Kurdish MPs threaten Turkish parliament boycott after mayors seized

Supporters of Turkey’s pro-Kurdish People’s Democratic Party during a demonstration. The HDP denies any link to terrorism. (Reuters/File)
Updated 20 November 2019

Kurdish MPs threaten Turkish parliament boycott after mayors seized

ANKARA: The pro-Kurdish People’s Democratic Party (HDP) is considering withdrawing its MPs from Turkey’s Parliament in protest at the government’s dismissal of four district mayors over the weekend.

The removal of the Kurdish local leaders on terrorism charges brings the total number dismissed since the March 31 local elections to 24, with some also imprisoned.

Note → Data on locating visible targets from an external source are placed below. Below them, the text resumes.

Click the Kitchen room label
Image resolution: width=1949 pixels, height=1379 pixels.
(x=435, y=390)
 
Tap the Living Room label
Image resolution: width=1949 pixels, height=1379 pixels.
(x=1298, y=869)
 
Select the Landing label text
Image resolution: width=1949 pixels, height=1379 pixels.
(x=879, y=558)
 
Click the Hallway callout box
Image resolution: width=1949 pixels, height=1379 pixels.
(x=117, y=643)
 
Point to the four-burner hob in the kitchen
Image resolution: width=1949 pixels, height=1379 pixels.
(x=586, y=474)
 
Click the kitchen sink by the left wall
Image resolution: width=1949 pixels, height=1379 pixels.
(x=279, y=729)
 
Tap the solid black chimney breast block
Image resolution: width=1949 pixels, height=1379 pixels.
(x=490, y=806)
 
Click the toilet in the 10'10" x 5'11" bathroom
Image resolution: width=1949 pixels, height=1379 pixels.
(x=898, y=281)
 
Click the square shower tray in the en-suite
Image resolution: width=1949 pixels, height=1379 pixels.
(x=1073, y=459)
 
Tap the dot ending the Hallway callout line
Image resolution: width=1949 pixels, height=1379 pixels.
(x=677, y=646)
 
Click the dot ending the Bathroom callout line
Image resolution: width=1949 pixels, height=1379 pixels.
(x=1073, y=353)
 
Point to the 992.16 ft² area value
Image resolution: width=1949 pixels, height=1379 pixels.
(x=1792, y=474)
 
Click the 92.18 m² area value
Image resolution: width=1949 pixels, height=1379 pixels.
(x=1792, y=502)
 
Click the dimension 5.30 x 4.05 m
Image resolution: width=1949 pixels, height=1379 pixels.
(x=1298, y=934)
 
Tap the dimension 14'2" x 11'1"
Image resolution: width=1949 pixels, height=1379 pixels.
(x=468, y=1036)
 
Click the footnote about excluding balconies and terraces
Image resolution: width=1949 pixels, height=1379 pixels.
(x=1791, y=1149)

HDP lawmakers, mayors and local officials are expected to discuss a parliamentary boycott at a meeting on Wednesday in Ankara.

Removal of the Kurdish mayors has drawn widespread international criticism.

The move is seen as a violation of the right to political participation and free elections under the European Convention on Human Rights and International Covenant on Civil and Political Rights.

Alice Kuhnke, a member of European Parliament for the Greens/European Free Alliance, said that the arrest of Kurdish mayors and political opponents is part of a wider attempt to silence political opponents, even those democratically elected.

SPEEDREED

• The removal of the Kurdish local leaders on terrorism charges brings the total number dismissed since the March 31 local elections to 24, with some also imprisoned.

• HDP lawmakers, mayors and local officials are expected to discuss a parliamentary boycott at a meeting on Wednesday in Ankara.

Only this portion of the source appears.